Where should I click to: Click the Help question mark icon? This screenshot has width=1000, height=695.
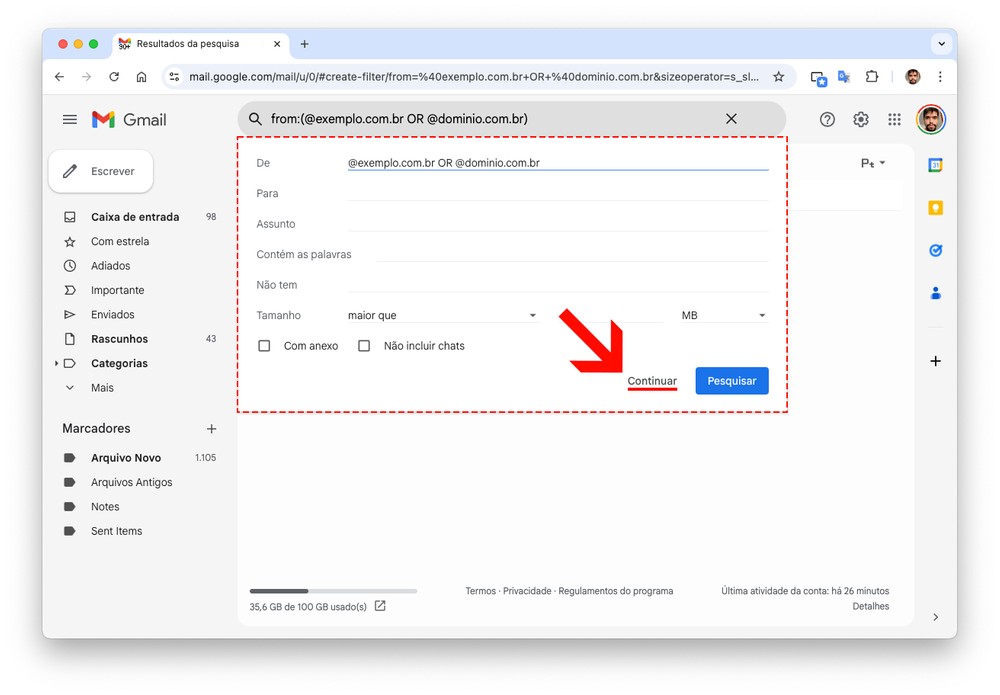click(x=827, y=119)
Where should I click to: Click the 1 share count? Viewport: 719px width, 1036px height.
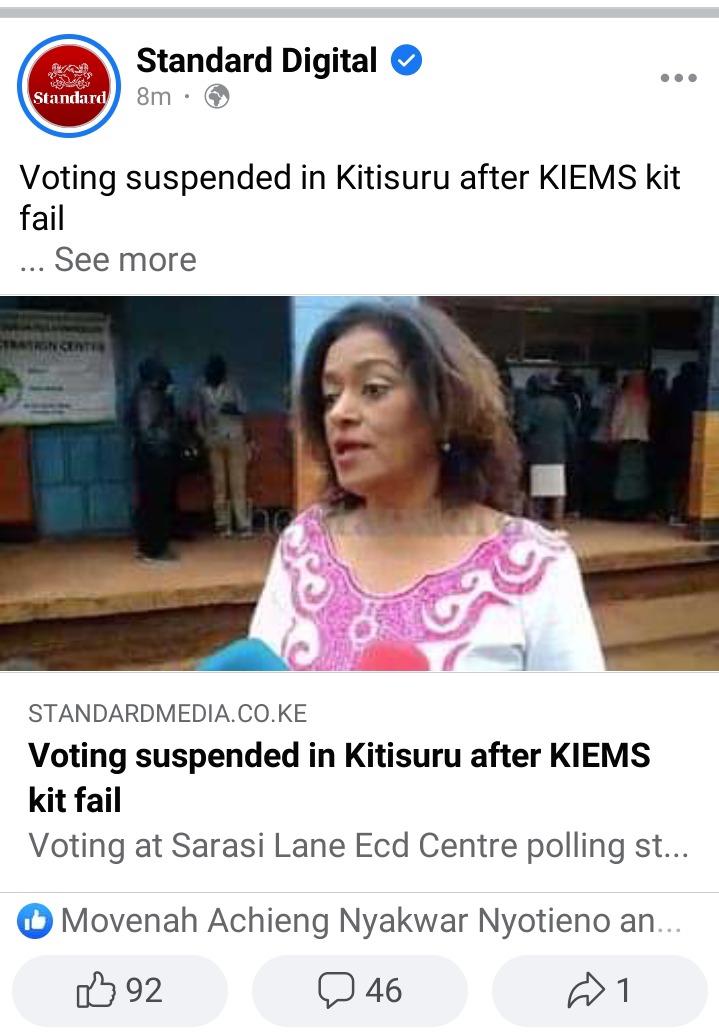tap(623, 990)
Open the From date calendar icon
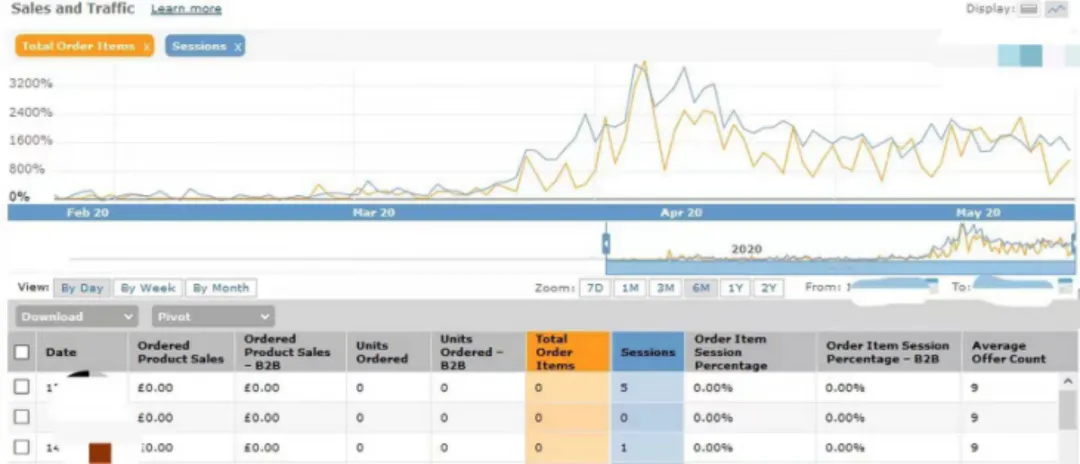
****************
# Task instructions
With the pictures dropped, write out all of the entries word for word.

# Response to this task
Where should I click to: Click the Help question mark icon? This screenshot has width=1000, height=695.
click(x=827, y=119)
Where should I click to: Click the 1 share count? Viewport: 719px width, 1036px height.
tap(623, 990)
Open the From date calendar icon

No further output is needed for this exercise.